● EXERCISE
What needs transcribing is the line with "Task: Click the" and every line after it to the end of the records, exactly and alone, with no pictures.
>>>>>
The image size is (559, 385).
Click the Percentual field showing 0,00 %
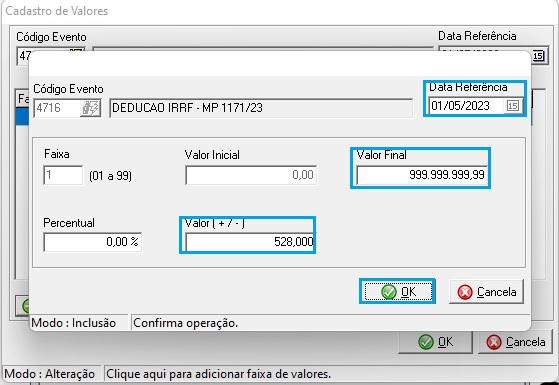92,242
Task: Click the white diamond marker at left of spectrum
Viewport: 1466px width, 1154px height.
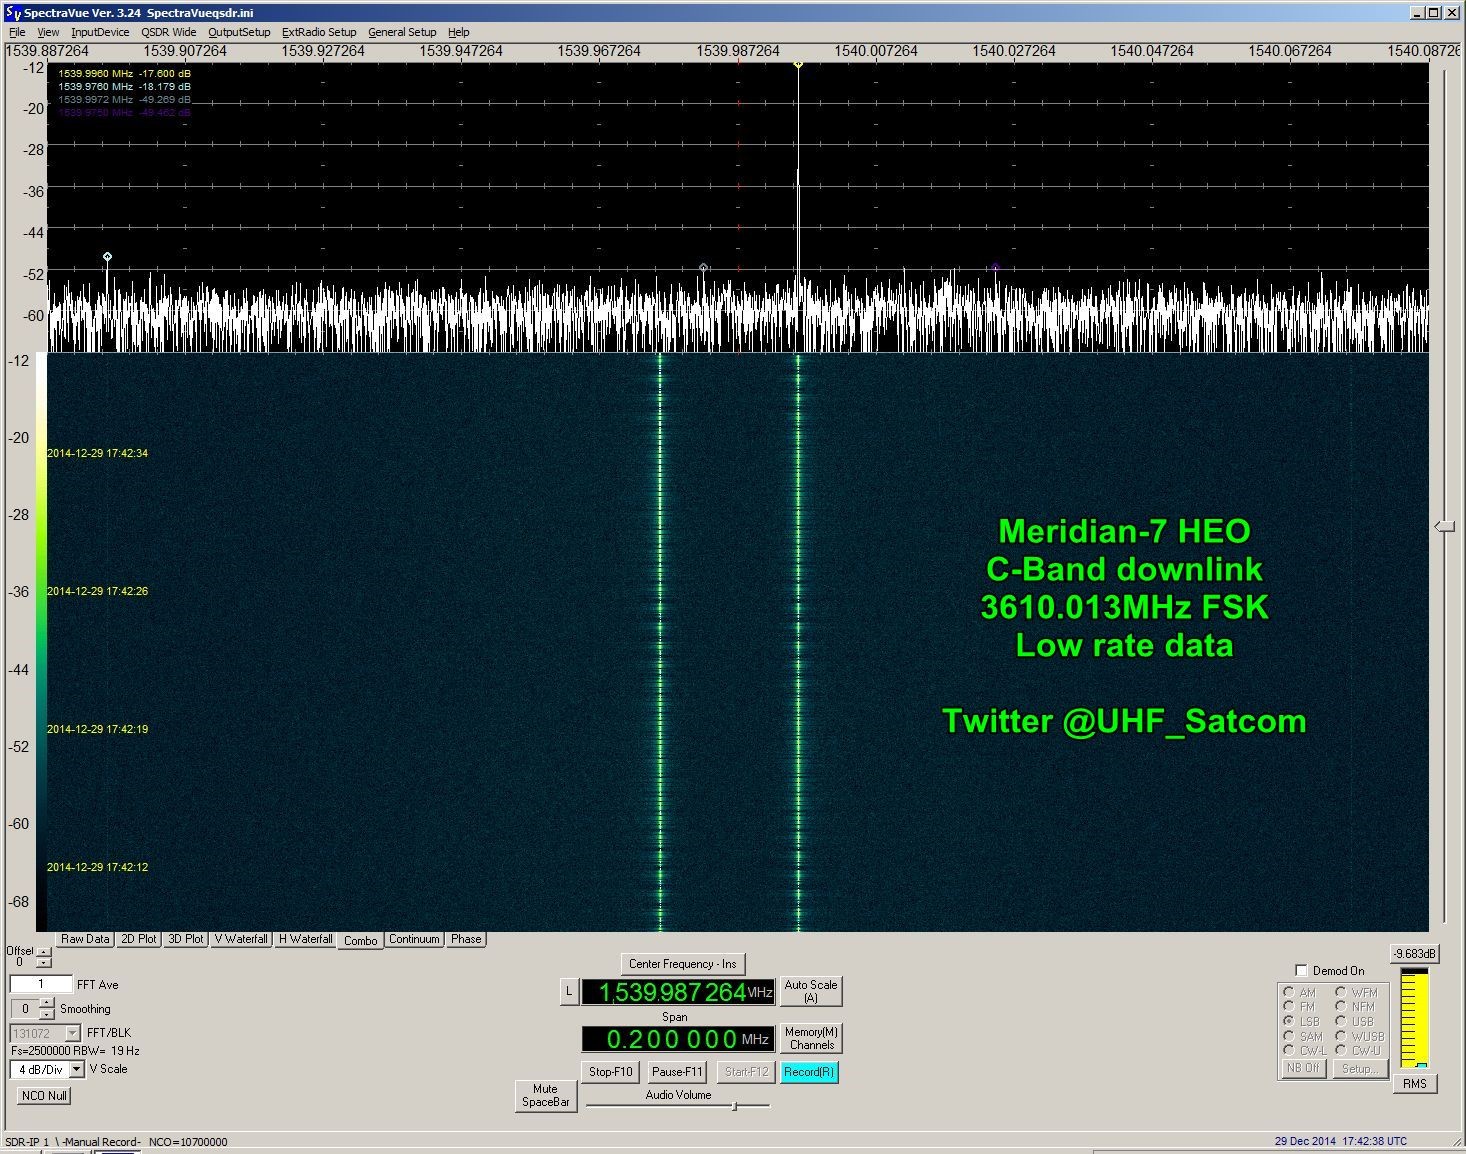Action: point(108,257)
<<<<<
● ANSWER AREA
Task: Click the white diamond marker at left of spectrum
Viewport: 1466px width, 1154px height.
Action: point(108,257)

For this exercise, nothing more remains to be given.